Step 3: Calculating the Distances to the Ideal and Negative Ideal Solutions
$$\left\{\begin{array}{c}{s}_{i}^{+}=\sqrt{{\sum }_{j=1}^{n}{{w}_{j}\left({r}_{j}^{+}-{r}_{{ij}}\right)}^{2}}\\ {s}_{i}^{-}=\sqrt{{\sum }_{j=1}^{n}{{w}_{j}\left({r}_{j}^{-}-{r}_{{ij}}\right)}^{2}}\end{array}\right.{;i}=1,2,\cdots ,{m;j}=1,2,\cdots ,n$$
(8)
Here: \({s}_{i}^{+}\) represents the distance between the ith alternative and the ideal solution; \({s}_{i}^{-}\) represents the distance between the ith alternative and the negative ideal solution.
Step 4: Calculating the Relative Closeness \({C}_{i}^{+}\):
$${C}_{i}^{+}=\frac{{s}_{i}^{-}}{{s}_{i}^{+}+{s}_{i}^{-}}$$
(9)
The closer the relative closeness \({C}_{i}^{+}\) is to 1, the closer the alternative is to the ideal solution and the better its performance.

- _TASK STATEMENT_
Copy out the text above on distances to the ideal solutions and relative closeness, word for word and in full.

- _INFORMATION SUPPLIED_
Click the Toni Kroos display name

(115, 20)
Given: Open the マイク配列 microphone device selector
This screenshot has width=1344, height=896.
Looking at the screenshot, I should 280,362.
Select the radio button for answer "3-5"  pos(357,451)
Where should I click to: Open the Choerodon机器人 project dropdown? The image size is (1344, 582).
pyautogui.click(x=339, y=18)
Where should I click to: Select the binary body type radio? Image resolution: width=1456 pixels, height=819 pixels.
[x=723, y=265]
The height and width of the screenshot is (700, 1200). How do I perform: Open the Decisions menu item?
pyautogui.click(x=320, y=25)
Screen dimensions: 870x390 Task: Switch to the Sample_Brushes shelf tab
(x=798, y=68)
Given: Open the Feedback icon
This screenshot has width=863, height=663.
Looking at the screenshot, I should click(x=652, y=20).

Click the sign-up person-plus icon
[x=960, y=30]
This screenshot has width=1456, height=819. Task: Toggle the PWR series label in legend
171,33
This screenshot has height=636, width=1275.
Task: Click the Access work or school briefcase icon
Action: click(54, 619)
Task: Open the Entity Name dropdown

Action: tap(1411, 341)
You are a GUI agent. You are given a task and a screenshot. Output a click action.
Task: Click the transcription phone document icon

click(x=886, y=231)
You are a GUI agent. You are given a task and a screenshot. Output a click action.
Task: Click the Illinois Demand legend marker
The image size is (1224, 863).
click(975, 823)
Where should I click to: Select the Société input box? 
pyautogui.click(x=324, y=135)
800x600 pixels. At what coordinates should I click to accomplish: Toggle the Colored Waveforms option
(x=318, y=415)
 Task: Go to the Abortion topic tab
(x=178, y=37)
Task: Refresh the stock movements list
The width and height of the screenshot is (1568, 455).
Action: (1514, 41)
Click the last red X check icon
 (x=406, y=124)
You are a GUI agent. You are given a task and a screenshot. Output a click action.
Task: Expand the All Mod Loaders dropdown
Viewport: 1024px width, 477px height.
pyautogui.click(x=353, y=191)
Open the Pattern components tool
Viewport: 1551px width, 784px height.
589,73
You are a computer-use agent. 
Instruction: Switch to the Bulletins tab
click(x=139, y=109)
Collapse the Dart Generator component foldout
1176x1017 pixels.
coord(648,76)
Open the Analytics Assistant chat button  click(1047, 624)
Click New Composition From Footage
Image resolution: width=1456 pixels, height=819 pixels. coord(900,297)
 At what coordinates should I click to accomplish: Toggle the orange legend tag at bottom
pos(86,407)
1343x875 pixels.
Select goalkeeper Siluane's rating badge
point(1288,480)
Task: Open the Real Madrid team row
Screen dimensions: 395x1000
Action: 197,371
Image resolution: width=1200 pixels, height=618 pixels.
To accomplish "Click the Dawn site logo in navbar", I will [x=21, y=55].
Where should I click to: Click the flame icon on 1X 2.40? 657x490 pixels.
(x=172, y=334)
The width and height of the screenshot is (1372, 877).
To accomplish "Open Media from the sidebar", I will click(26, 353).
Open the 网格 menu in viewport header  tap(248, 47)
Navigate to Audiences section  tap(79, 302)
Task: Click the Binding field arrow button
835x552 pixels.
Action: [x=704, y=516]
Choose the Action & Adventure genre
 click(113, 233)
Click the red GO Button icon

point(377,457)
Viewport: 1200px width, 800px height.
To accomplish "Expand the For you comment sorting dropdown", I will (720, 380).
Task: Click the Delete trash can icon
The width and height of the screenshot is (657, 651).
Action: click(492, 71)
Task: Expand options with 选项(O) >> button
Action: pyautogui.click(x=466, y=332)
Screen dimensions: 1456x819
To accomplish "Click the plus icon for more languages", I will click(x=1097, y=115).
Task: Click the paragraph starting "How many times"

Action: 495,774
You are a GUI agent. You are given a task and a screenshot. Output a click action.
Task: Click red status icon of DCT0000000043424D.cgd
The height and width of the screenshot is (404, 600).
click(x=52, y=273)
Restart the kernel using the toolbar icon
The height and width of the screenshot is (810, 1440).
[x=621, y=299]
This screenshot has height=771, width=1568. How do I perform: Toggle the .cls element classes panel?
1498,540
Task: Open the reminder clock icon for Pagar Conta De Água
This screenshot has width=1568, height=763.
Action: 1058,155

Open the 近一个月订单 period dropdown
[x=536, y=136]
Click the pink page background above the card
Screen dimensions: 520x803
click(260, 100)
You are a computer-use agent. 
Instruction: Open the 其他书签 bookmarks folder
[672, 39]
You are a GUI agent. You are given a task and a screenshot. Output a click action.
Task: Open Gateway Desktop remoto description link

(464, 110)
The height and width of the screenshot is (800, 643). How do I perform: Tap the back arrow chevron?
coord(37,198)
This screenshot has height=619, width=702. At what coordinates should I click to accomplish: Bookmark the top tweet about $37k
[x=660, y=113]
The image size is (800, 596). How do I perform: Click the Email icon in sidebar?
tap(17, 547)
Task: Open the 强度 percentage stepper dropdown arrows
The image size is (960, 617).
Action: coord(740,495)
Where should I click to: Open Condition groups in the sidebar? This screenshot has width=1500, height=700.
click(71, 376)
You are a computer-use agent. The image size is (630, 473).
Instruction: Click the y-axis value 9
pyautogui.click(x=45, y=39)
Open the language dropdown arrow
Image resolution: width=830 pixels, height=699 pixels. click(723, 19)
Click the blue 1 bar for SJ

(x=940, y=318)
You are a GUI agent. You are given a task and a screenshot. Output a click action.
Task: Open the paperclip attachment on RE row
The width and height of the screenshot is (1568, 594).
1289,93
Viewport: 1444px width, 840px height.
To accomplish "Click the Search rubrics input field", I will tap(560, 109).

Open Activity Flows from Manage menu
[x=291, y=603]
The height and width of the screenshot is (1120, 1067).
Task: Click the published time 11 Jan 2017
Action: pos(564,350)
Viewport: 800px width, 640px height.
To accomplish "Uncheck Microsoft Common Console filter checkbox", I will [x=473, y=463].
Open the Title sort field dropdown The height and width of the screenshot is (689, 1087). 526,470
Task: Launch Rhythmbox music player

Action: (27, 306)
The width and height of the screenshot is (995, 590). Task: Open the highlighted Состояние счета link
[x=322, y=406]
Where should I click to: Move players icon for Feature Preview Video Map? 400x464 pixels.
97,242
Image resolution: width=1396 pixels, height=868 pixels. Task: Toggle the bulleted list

- _RESPONSE TO THIS TASK_
Step 3: Calculating the Distances to the Ideal and Negative Ideal Solutions
$$\left\{\begin{array}{c}{s}_{i}^{+}=\sqrt{{\sum }_{j=1}^{n}{{w}_{j}\left({r}_{j}^{+}-{r}_{{ij}}\right)}^{2}}\\ {s}_{i}^{-}=\sqrt{{\sum }_{j=1}^{n}{{w}_{j}\left({r}_{j}^{-}-{r}_{{ij}}\right)}^{2}}\end{array}\right.{;i}=1,2,\cdots ,{m;j}=1,2,\cdots ,n$$
(8)
Here: \({s}_{i}^{+}\) represents the distance between the ith alternative and the ideal solution; \({s}_{i}^{-}\) represents the distance between the ith alternative and the negative ideal solution.
Step 4: Calculating the Relative Closeness \({C}_{i}^{+}\):
$${C}_{i}^{+}=\frac{{s}_{i}^{-}}{{s}_{i}^{+}+{s}_{i}^{-}}$$
(9)
The closer the relative closeness \({C}_{i}^{+}\) is to 1, the closer the alternative is to the ideal solution and the better its performance.